Even anti-enviro groups which distance themselves from the ideological extremism of Arnold, Gotlieb and Cushman may have dubious claims to grassroots status themselves. The largest anti-enviro group, People for the West, for instance, disavows any association with Wise Use. But Helvarg notes that almost its entire 1992 budget of $ 1.7 million was ponied up by mining companies fighting 1872 mining law reform.
More surprisingly, perhaps, the grassroots game today is played not merely by multinationals but also by fanatical groups. Lyndon LaRouchites promote so-called anti- environmental "counter-science" through such magazines as 21st Century Science. Funding also comes from South African gold mining companies, Japanese manufacturers of dirt bikes and other off-road recreational vehicles and, as Helvarg puts it, "a Korean billionaire who thinks he's God." Disturbing evidence is provided of intertwining tentacles between elements of the anti-enviro leadership and Reverend Sun Myung Moon.
Drawing on other reporters' revelations, Helvarg makes the point that Reverend Moon's cult (whose American Freedom Coalition played a key role in early Wise Use organizing) may be seen as a front for a neo-colonialist cheap resource grab by ultra- nationalist Asian tycoons. From this perspective, the cult's presence on the anti-enviro scene is no theological mystery.
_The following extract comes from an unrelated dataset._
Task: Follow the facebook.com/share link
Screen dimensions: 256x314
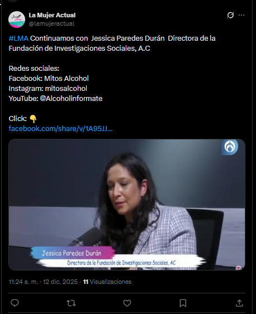Action: tap(60, 129)
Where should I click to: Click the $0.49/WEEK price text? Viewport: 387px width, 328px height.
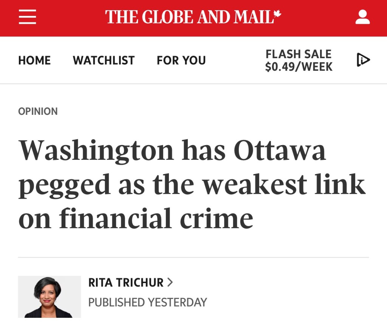pos(299,67)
It represents a devious strategy by the Unification Church's extremist Korean and Japanese founders to remove environmental limits on their exploitation of the timber, fish, coal, beef and oil resources of the United States.
Against such an array of forces, both corporate and cult alike, legitimate
grassroots environmental activism, no matter what the political beliefs
of its participants, can be seen as a defense of not only natural and biological
resources but also a defense of democratic traditions and practices.